Exercise description: Copy the data below word for word, omitting the pictures.

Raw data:
'''

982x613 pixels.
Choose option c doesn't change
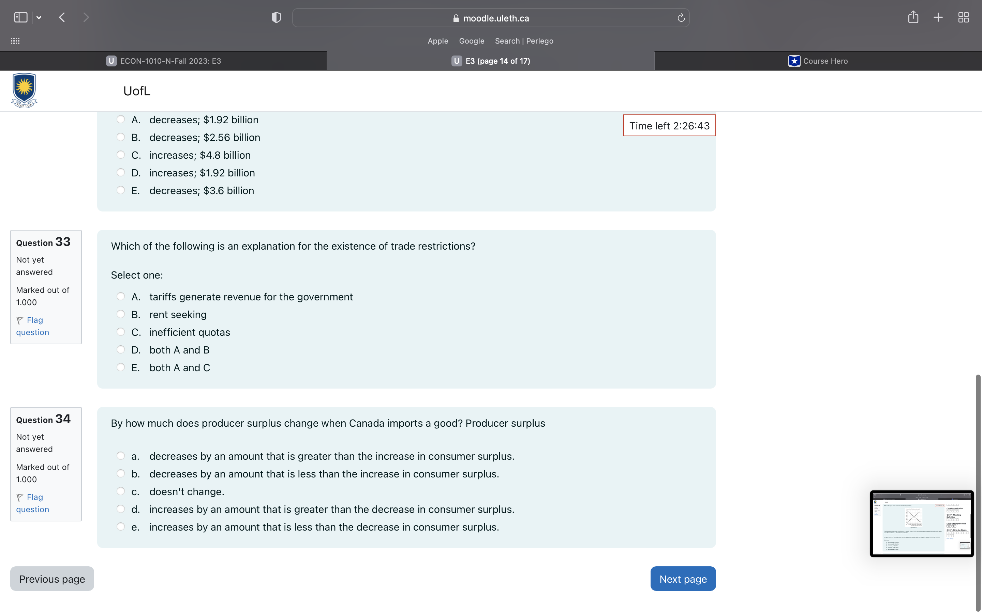(x=121, y=491)
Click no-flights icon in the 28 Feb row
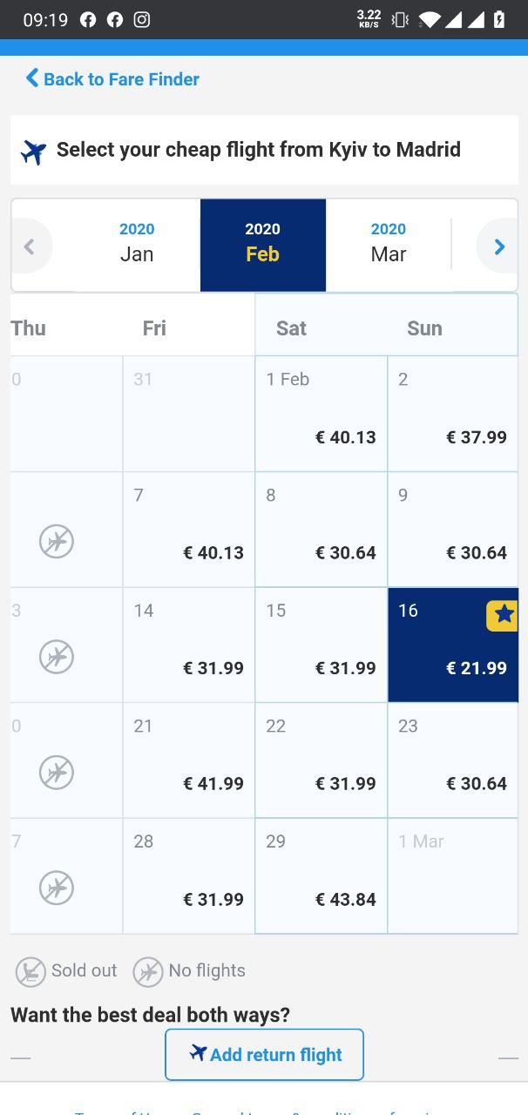Screen dimensions: 528x1115 pos(57,888)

'''

Full output:
982x613 pixels.
Choose option c doesn't change
(x=121, y=491)
Click no-flights icon in the 28 Feb row
Screen dimensions: 528x1115 pos(57,888)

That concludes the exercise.